§ EXERCISE OBJECTIVE
Copy nothing but the line with "The width and" and the lines that follow it to the end of the entries below, and keep the pictures out.

§ DATASET EXCERPTS
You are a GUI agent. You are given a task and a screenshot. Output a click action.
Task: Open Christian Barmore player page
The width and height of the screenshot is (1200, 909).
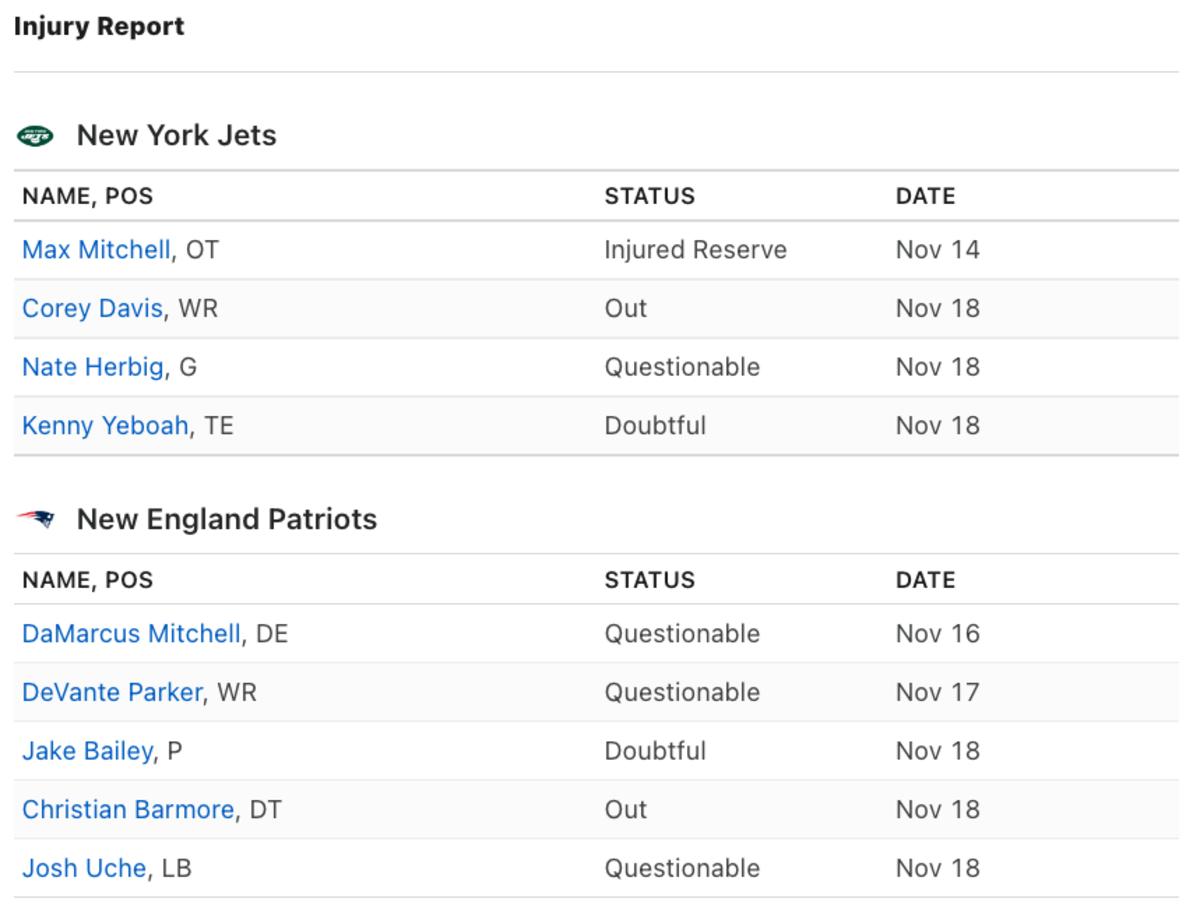[x=128, y=810]
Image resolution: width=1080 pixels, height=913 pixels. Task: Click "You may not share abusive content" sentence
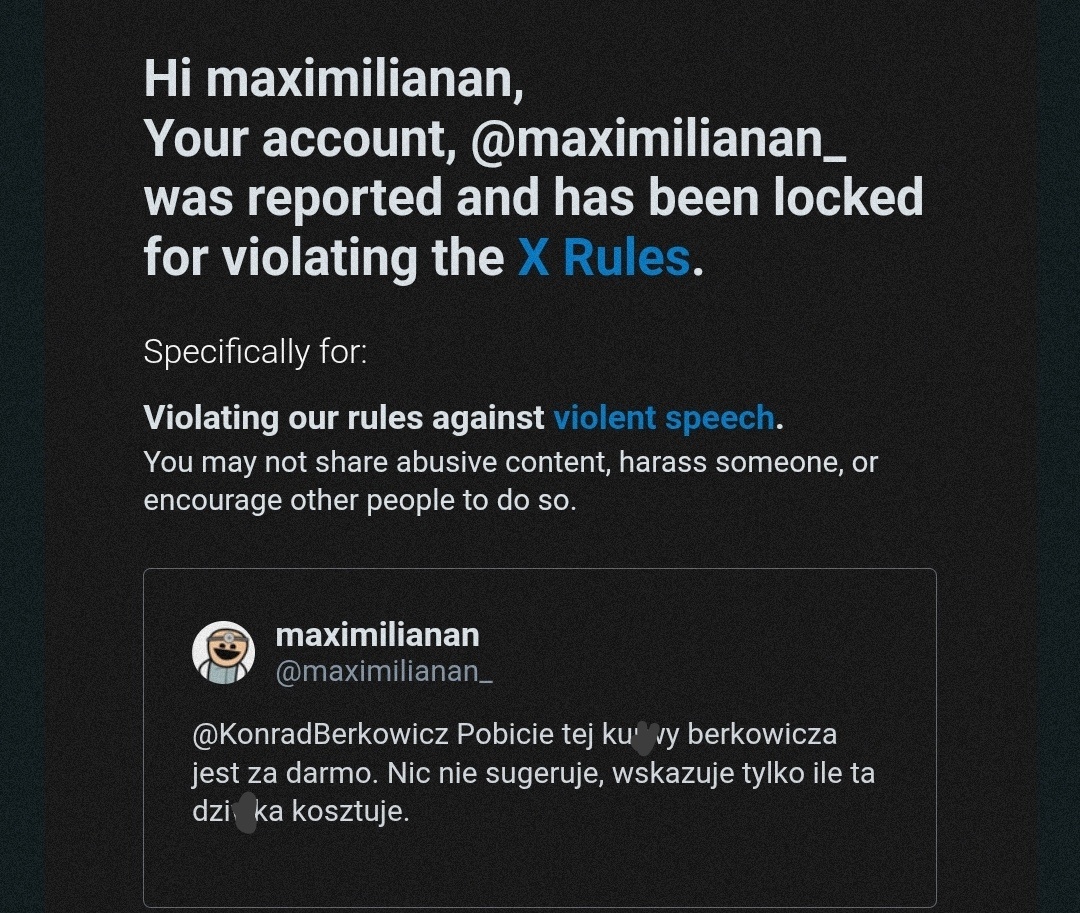pos(377,462)
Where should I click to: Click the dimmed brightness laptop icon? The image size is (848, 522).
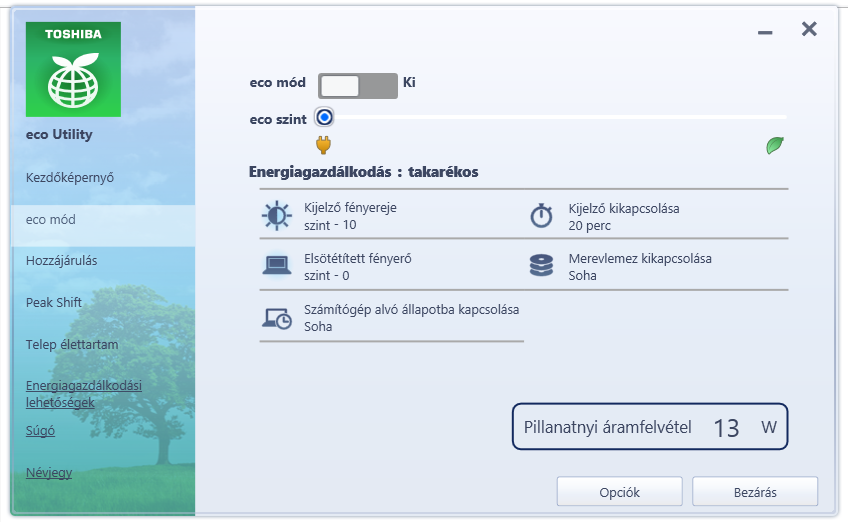coord(276,266)
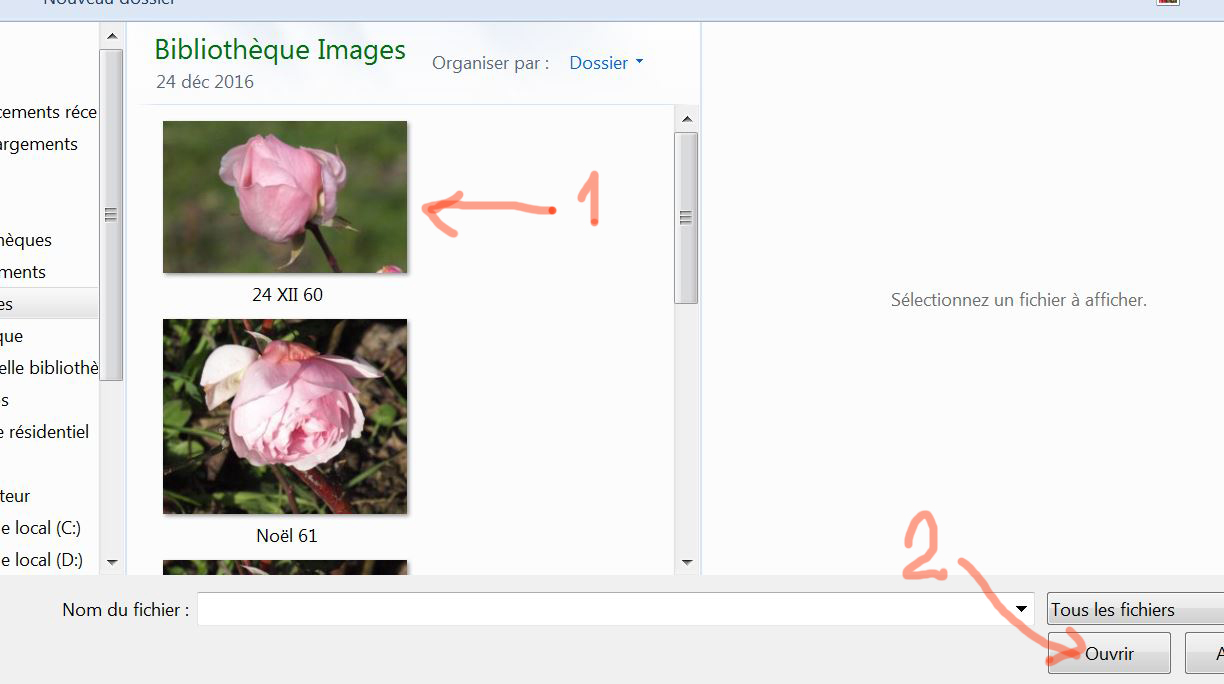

§ YOUR SOLUTION
The width and height of the screenshot is (1200, 909).
[x=128, y=810]
Image resolution: width=1080 pixels, height=913 pixels. Task: Click "You may not share abusive content" sentence
pos(377,462)
Where should I click to: Click the dimmed brightness laptop icon? The image size is (848, 522).
coord(276,266)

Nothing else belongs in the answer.